In June the SCO held its 10th-anniversary summit in Kazakhstan. Shortly before the SCO meeting, Uighurs with Kazakh citizenship were prevented from leaving the country to attend a Uighur conference in Washington. (The same thing happened in Kyrgyzstan.) Then Ershidin Israil, a Uighur who escaped to Kazakhstan from China in 2009 and was initially granted U.N. refugee status to resettle in Sweden, was deported back to the People's Republic, a pattern of forced Uighur repatriation that has been repeated across Central Asia. Ershidin was officially charged in June with terrorism; the U.N. revoked his refugee status earlier in the year. But his relatives in Kazakhstan say he is no radical. The Washington-based nonprofit media group Radio Free Asia believes the 38-year-old is being punished for talking to it, particularly about the security crackdown following the 2009 riots. "We have no word where Ershidin is now," says his sister-in-law Asiye Kerimova. "But I am sure we will never see him again."

Game On
Back in Atyrau, a dusty Chinese flag flutters on the side of a broad Soviet-era avenue. Yet even though Kazakhstan is pumping ever more oil, the number of foreign flags flying in the country's oil capital is falling.

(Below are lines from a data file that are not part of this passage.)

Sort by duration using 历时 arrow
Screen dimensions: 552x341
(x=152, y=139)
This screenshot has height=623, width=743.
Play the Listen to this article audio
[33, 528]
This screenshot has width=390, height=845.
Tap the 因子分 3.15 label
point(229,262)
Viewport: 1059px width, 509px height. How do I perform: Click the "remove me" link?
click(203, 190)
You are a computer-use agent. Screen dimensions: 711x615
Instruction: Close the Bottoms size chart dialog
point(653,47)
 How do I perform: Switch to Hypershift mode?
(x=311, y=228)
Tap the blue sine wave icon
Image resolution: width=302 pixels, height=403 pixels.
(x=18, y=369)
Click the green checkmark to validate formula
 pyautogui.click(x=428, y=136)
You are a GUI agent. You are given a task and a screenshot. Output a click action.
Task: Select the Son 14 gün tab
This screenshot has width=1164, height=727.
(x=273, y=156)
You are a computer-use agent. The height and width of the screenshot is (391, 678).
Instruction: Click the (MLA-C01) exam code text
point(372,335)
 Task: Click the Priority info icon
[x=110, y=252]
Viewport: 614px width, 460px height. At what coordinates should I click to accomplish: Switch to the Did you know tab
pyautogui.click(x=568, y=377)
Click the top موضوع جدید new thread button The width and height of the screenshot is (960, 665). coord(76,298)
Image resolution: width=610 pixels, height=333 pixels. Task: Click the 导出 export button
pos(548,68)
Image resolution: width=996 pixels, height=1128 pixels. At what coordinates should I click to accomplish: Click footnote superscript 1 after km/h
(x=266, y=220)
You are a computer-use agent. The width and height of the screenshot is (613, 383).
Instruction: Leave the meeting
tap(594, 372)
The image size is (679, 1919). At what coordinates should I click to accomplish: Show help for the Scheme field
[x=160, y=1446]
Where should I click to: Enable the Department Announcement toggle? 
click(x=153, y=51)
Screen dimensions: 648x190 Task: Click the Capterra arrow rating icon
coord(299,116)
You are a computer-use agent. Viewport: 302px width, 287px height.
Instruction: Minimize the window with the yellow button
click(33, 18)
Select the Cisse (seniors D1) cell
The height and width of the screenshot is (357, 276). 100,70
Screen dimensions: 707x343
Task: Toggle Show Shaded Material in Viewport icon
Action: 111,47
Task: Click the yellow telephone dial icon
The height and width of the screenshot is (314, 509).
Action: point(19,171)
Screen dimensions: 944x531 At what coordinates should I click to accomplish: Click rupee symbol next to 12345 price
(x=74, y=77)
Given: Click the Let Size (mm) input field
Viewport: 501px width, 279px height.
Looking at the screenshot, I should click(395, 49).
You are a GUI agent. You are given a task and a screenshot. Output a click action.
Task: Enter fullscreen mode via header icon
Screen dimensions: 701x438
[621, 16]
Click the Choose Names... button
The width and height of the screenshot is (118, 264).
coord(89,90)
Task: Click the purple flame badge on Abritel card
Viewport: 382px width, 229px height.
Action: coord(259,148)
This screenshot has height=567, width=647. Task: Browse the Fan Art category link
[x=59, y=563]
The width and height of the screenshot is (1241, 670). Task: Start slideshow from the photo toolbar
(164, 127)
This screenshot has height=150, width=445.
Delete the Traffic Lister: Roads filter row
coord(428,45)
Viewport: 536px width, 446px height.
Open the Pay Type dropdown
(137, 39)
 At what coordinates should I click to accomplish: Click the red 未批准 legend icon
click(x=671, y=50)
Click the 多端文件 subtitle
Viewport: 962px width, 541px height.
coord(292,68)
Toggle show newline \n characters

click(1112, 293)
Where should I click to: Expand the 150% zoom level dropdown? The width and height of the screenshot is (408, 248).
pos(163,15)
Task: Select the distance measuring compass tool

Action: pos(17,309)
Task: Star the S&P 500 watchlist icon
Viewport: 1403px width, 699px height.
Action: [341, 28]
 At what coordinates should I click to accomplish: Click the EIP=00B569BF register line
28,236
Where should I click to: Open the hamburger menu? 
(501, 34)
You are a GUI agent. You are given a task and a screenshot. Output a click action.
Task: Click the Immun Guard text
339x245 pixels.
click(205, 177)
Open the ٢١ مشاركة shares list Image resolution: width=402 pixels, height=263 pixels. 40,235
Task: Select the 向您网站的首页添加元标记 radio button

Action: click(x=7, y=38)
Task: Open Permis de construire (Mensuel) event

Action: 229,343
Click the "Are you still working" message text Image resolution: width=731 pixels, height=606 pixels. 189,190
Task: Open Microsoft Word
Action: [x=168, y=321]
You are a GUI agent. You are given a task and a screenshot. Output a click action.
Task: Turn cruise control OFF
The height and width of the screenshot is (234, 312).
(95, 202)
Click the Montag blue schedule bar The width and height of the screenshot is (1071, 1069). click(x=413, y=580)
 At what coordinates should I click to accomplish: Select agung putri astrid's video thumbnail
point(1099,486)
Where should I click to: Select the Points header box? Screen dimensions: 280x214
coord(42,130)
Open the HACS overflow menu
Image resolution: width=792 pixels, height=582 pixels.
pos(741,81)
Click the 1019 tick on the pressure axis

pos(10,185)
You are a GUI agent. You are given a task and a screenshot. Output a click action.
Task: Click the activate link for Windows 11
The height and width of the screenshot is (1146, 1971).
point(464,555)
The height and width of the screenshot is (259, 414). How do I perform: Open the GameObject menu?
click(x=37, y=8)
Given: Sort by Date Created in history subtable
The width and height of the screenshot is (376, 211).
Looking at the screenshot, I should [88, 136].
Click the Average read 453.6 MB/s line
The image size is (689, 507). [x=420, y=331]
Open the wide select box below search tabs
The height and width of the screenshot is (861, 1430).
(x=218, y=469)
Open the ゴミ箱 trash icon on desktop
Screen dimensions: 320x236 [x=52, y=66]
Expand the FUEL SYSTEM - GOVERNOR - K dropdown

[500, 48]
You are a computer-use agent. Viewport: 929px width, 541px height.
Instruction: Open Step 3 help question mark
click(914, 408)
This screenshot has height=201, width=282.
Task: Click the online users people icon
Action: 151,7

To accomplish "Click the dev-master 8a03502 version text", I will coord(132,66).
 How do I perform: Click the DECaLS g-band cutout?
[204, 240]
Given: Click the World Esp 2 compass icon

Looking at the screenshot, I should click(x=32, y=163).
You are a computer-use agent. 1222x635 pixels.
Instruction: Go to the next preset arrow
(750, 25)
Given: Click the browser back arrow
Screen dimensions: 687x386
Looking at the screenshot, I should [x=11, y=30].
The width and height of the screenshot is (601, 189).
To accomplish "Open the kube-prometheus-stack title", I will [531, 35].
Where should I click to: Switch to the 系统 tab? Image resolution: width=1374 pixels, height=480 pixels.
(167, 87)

In May, Royal Dutch Shell shut its offices in Atyrau, putting on hold its development of the offshore Kashagan field, the world's biggest such oil discovery in more than 20 years. The following month a Norwegian company also pulled out of Kashagan. Western companies are wrangling over costs with the Kazakh government, which appears keen for the state to control greater percentages of the country's oil wealth. Kazakh Oil and Gas Minister Sauat Mynbayev has cast doubt on the plan of a Western consortium of firms from the U.S., Russia, Britain and Italy to develop another major oil-and-gas field called Karachaganak.

Other potential partners are waiting in the wings. A U.S. embassy cable from Astana in January 2010 disseminated by WikiLeaks described a former Kazakh oil-company vice president confiding that Chinese and Russian interests "'continue to circle like vultures,' hoping that the Kashagan and Karachaganak consortia will implode, and then they can pick up the pieces." Makhambet Khakimov, head of local environmental NGO Caspian Nature, speculates on why the Chinese bid for the refinery refurbishment was $2 billion lower than the competing foreign tenders. "What will lose out? Our ecology. Our workforce," he says. "If there are so many countries interested in our oil, we should play them against each other to get the best deal for the Kazakh people, not make them victims." A Great Game may turn on rival foreign powers, but its outcome depends also on the cunning of local players. Kazakhstan's tale of international intrigue has only just begun.